About

The lyf so short, the craft so long to lerne.

– Geoffrey Chaucer

This book serves as a collection of

  • tools for package development,
  • good practices for programming,
  • and my most frequently used packages.

The material treated here certainly does not cover all of R, but rather serves as my personal list of essential things related to programming in R that I found useful to know. The document is partly opinionated and subjective, so feel free to open up an issue if you feel some parts should be clarified or reformulated.

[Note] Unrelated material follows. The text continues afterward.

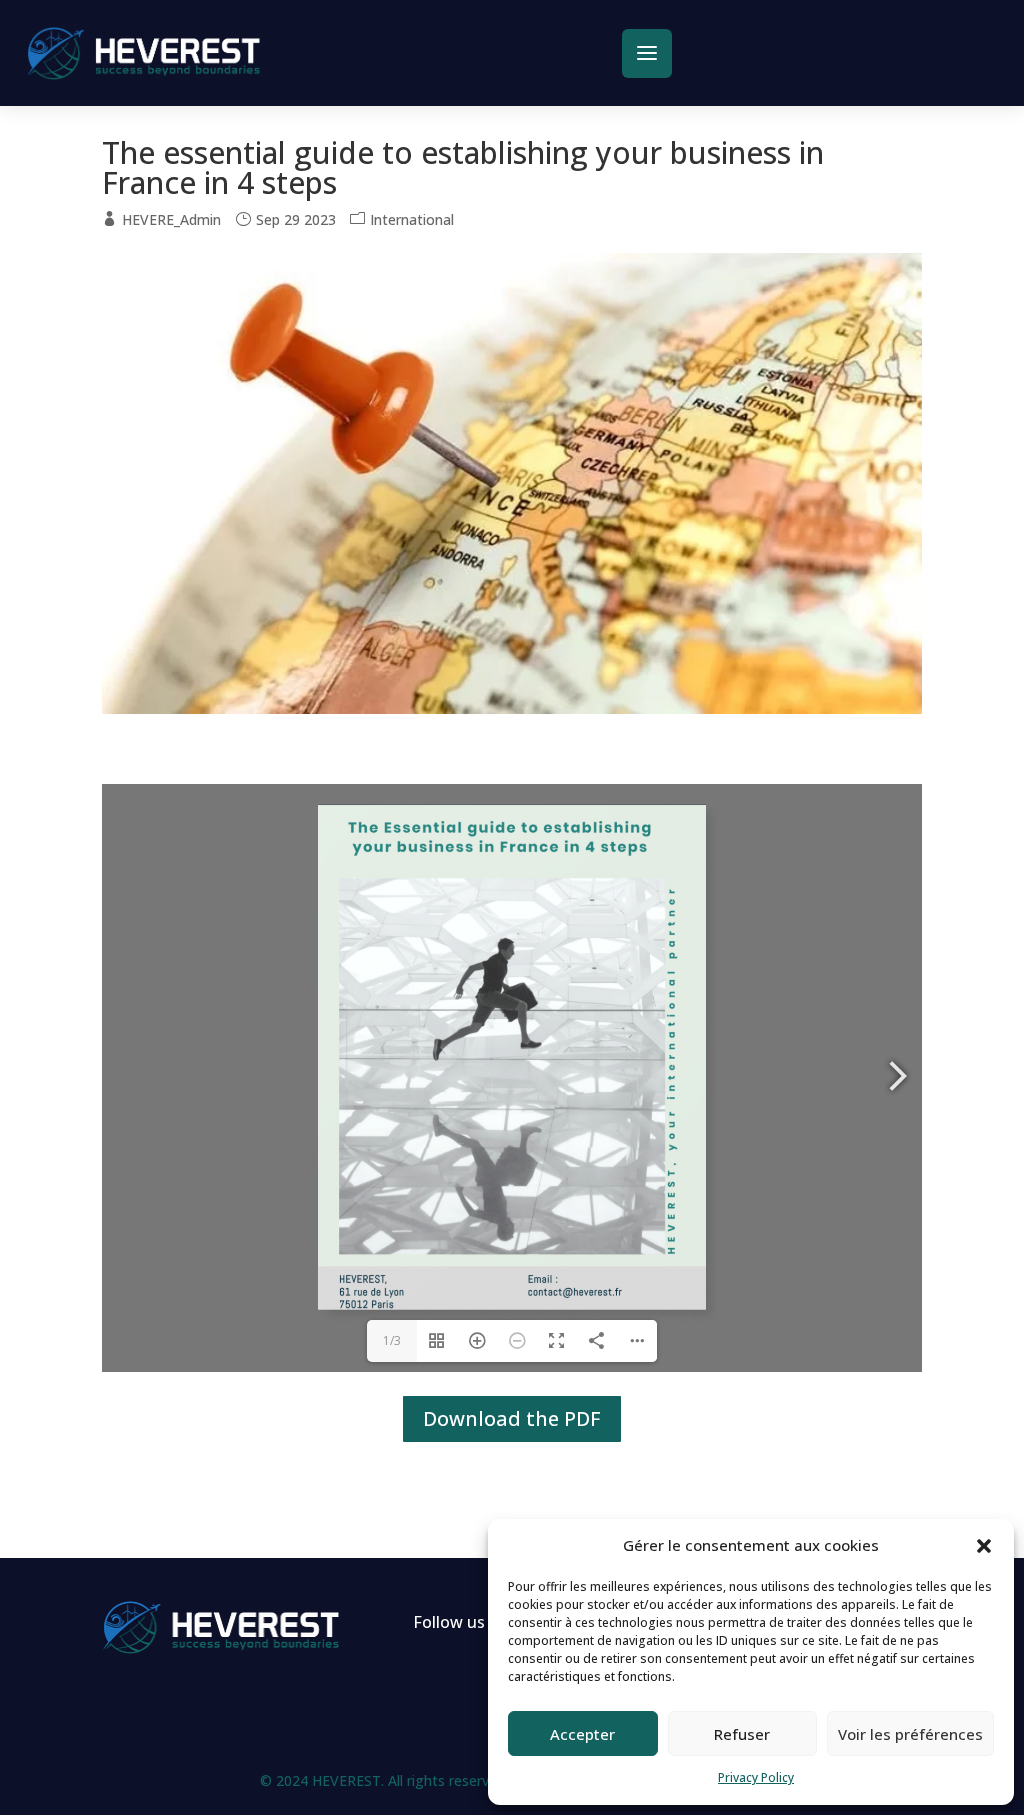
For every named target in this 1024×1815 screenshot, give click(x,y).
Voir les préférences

The book is no introduction on how to program functionally, procedurally or in an object-oriented way, how to write code in general, or how to speed it up. The interested reader is referred to:

  • Robert Martin: Clean Code,
  • Andrew Hunt: The Pragmatic Programmer,
  • Gang of Four: Design Patterns,
  • Colin Gillespie: Efficient R programming,
  • Patrick Burns: The R Inferno,
  • Hadley Wickham: R packages,
  • Hadley Wickham: Advanced R,
  • Dirk Eddelbuettel: Seamless R and C++ Integration with Rcpp,
  • Thomas Cormen: Introduction to Algorithms,
  • Dan Gusfield: Algorithms on Strings, Trees and Sequences,
  • Donald Knuth: The Art of Computer Programming,
  • a comment by Peter Norvig,

Much of R’s popularity is due to its fantastic ecosystem. For data analysis or statistics R is a good choice for various reasons:

  • high-level,
  • easy to install packages,
  • can be extended to C++ without needing knowledge of linking or C++ build-systems,
  • probably the best plotting facility of any language,
  • Bioconductor, machine learning and statistics libraries,
  • small standard library.

There are a few things, however, R is not so great at:

  • in general slow,
  • not really suited for large projects,
  • poor object orientation,
  • inconsistent function names,
  • very limited threading capabilities,